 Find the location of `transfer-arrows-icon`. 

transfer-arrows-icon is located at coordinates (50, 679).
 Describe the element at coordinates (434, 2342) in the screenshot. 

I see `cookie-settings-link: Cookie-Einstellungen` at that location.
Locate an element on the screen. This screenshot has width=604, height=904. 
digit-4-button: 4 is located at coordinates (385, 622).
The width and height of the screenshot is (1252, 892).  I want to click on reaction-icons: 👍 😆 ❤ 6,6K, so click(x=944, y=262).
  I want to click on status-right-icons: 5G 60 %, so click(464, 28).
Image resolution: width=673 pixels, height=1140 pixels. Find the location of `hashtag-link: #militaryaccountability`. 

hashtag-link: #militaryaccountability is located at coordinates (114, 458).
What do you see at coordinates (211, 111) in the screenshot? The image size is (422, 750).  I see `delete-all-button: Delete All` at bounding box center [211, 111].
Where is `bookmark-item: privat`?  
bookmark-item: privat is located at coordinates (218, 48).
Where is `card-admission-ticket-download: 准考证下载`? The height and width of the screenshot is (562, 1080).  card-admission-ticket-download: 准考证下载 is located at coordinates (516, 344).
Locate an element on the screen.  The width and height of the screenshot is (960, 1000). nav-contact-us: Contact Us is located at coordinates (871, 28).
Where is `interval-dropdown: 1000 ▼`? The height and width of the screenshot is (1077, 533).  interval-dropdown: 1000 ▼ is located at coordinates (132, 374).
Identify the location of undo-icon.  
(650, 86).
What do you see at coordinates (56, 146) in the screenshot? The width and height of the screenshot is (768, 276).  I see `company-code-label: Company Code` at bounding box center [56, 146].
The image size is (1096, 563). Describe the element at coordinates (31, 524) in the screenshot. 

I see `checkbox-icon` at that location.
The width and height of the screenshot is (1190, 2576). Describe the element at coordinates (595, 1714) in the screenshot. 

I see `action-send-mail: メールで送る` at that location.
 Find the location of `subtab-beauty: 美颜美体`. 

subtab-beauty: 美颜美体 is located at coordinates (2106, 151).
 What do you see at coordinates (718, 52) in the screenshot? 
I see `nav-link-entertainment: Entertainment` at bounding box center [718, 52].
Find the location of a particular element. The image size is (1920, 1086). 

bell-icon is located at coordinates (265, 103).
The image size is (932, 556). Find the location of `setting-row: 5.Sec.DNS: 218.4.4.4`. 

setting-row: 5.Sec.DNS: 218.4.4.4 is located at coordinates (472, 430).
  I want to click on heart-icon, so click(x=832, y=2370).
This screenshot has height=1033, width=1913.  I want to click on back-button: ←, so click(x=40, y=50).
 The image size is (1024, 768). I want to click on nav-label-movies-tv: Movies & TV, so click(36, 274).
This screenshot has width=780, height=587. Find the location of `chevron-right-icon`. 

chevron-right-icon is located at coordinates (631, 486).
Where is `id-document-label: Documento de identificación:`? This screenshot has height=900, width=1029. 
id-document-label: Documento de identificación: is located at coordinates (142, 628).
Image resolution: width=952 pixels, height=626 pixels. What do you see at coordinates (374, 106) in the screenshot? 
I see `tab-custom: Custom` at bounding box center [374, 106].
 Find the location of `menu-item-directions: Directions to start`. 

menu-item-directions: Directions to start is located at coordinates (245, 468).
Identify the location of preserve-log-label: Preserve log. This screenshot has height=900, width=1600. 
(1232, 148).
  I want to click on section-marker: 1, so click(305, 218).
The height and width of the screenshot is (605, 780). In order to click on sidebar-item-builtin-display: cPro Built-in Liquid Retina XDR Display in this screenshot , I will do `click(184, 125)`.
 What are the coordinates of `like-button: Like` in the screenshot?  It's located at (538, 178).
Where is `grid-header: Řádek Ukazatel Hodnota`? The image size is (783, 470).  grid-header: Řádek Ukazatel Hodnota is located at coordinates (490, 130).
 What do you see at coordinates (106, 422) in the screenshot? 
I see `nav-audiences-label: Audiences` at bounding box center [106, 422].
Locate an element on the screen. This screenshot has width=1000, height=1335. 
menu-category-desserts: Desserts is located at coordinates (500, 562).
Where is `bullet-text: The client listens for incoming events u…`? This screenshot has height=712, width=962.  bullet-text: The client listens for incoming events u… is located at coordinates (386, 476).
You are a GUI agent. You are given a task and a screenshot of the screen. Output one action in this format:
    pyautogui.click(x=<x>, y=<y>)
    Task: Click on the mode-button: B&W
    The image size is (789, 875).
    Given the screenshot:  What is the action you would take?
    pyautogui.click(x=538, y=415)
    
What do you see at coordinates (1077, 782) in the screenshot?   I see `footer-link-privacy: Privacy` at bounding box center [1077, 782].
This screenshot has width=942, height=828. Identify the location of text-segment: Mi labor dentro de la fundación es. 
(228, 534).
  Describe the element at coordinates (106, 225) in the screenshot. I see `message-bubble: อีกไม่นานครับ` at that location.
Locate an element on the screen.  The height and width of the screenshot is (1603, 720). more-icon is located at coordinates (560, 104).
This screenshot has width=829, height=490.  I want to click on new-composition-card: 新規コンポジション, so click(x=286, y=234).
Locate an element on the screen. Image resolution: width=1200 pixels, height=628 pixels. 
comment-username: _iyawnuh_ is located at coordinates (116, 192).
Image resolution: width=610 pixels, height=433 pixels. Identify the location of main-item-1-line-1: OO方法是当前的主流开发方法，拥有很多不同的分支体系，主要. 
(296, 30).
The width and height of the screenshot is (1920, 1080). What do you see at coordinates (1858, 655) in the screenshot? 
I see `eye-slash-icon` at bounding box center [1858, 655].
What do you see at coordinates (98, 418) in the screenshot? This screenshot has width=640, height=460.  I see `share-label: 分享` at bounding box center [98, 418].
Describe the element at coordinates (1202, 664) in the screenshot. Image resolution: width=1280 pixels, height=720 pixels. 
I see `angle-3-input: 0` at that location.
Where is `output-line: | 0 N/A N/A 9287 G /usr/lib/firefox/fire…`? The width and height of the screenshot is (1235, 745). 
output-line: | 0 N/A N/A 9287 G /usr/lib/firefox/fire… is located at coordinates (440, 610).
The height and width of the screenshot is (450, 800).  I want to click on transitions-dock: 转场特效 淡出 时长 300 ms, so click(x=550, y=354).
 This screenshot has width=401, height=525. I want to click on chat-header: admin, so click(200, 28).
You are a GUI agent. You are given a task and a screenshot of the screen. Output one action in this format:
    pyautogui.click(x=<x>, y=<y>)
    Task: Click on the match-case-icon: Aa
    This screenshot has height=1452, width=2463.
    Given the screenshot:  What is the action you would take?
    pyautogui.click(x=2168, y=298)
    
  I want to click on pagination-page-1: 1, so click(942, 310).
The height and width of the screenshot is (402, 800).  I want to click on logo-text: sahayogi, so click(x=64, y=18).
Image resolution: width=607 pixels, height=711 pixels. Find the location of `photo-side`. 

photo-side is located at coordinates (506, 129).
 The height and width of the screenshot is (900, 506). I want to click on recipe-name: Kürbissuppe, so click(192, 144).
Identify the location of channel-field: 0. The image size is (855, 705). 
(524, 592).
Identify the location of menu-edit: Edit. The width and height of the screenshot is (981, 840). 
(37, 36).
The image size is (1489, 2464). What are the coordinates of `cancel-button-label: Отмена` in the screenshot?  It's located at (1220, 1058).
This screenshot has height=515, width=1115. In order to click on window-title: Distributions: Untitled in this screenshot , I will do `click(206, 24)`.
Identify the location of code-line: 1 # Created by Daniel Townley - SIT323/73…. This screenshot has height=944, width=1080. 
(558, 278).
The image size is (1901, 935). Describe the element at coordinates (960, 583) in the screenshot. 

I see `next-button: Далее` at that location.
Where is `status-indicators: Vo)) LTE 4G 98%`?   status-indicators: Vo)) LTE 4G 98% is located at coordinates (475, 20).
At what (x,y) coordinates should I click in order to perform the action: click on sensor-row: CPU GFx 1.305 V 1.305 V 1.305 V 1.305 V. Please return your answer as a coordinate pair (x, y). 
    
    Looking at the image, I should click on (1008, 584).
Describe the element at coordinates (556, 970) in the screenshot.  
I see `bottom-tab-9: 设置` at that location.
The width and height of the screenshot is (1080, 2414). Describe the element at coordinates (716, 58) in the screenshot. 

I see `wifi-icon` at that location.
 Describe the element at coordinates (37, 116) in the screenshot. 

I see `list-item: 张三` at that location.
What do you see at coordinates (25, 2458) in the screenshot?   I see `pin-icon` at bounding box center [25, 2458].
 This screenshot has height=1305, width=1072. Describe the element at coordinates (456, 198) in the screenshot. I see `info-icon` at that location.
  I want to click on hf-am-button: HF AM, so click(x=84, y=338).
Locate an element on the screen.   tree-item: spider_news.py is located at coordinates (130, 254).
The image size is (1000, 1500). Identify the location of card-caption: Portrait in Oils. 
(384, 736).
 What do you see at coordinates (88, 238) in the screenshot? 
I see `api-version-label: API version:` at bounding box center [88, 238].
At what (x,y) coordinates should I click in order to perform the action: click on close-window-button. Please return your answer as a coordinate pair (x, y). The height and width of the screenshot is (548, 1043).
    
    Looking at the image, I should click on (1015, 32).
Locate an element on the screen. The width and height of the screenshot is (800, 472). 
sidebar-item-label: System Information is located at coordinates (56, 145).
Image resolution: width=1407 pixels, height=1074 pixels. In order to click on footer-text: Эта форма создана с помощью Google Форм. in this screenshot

## The task:
Reproduce the records verbatim from the start of the records through the line containing "digit-4-button: 4 is", with both of those lines included.

## Solution to the exercise:
 Find the location of `transfer-arrows-icon`. 

transfer-arrows-icon is located at coordinates (50, 679).
 Describe the element at coordinates (434, 2342) in the screenshot. 

I see `cookie-settings-link: Cookie-Einstellungen` at that location.
Locate an element on the screen. This screenshot has width=604, height=904. 
digit-4-button: 4 is located at coordinates (385, 622).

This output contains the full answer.